• _Input for this task_
------------------------------------------------

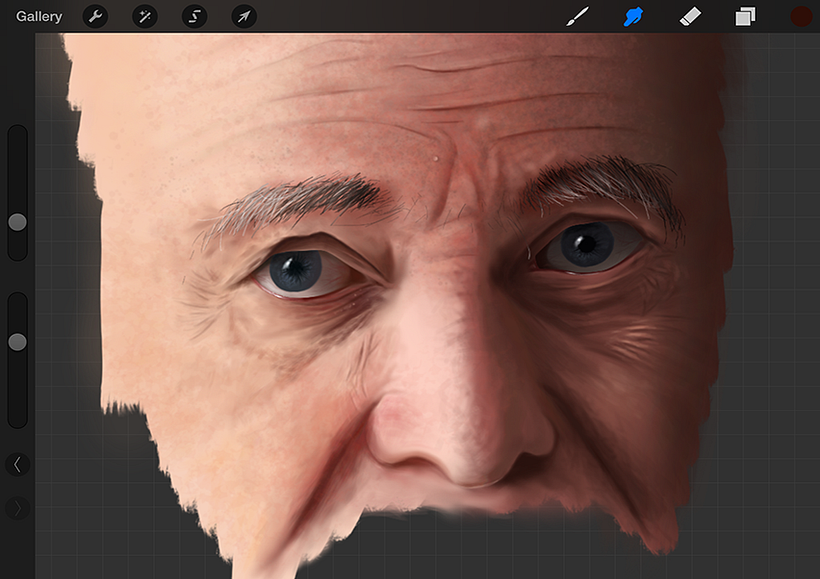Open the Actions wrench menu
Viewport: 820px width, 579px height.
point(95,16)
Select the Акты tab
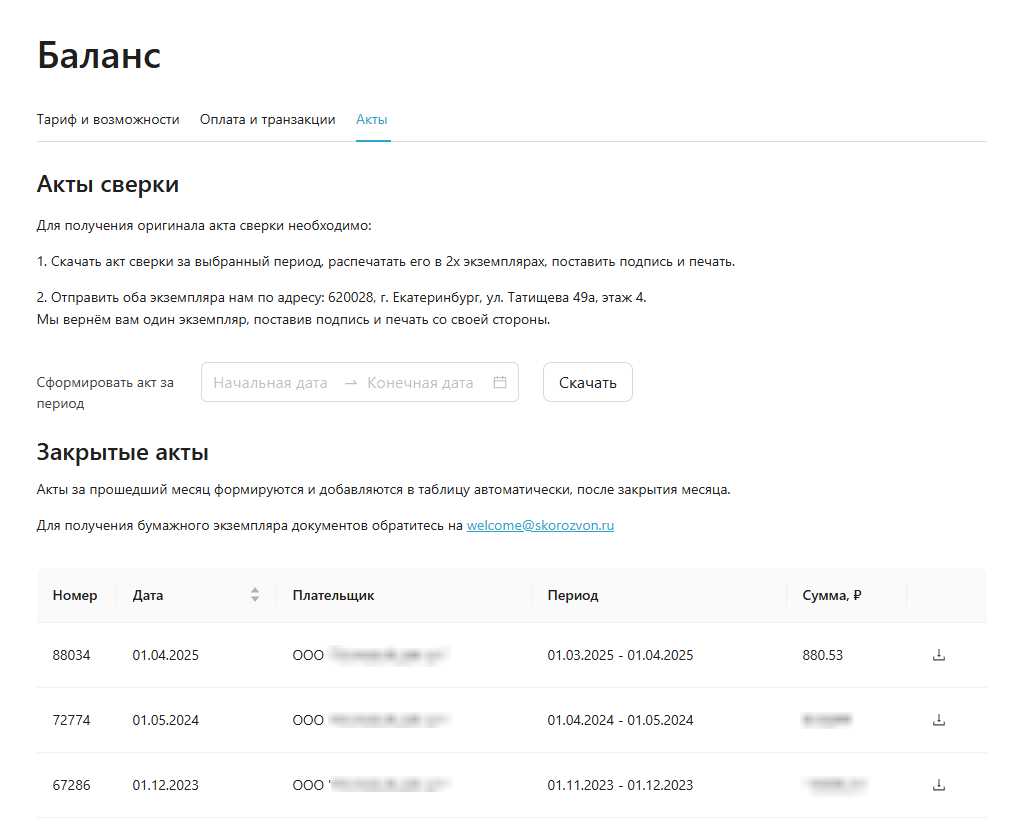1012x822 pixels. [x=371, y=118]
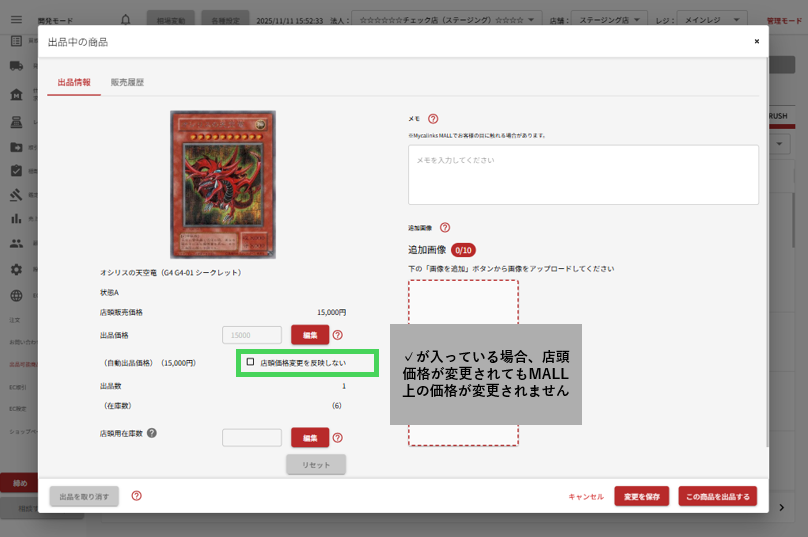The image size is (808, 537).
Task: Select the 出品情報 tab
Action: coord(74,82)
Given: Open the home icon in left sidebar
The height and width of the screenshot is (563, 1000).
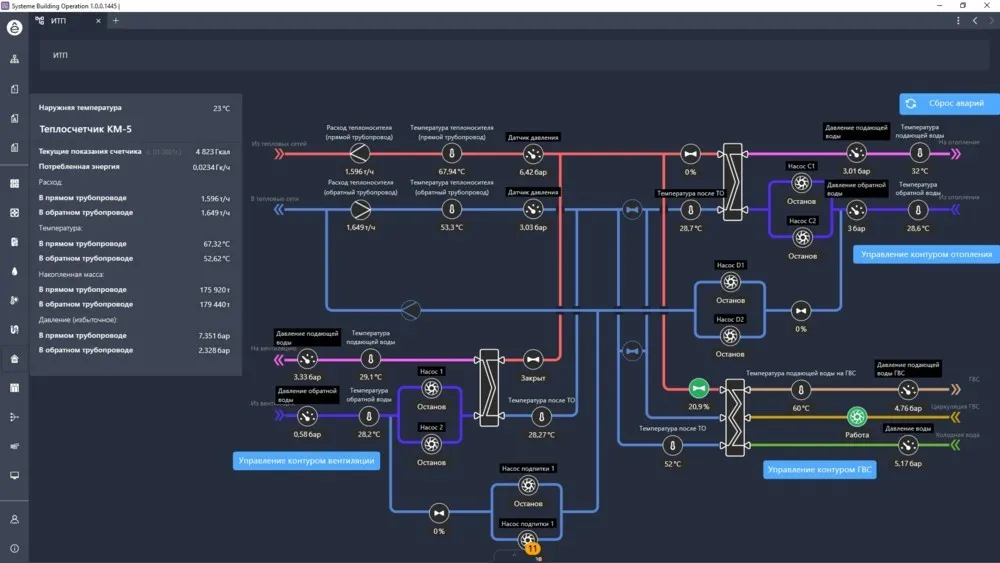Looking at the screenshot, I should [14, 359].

------------------------------------------------

• _What you should do_
Nothing but the lines from the line containing "Given: Open the home icon in left sidebar" through the last line of the material may be output, and they must be copied exactly, without pictures.

• _Written reply_
Given: Open the home icon in left sidebar
The height and width of the screenshot is (563, 1000).
Looking at the screenshot, I should [14, 359].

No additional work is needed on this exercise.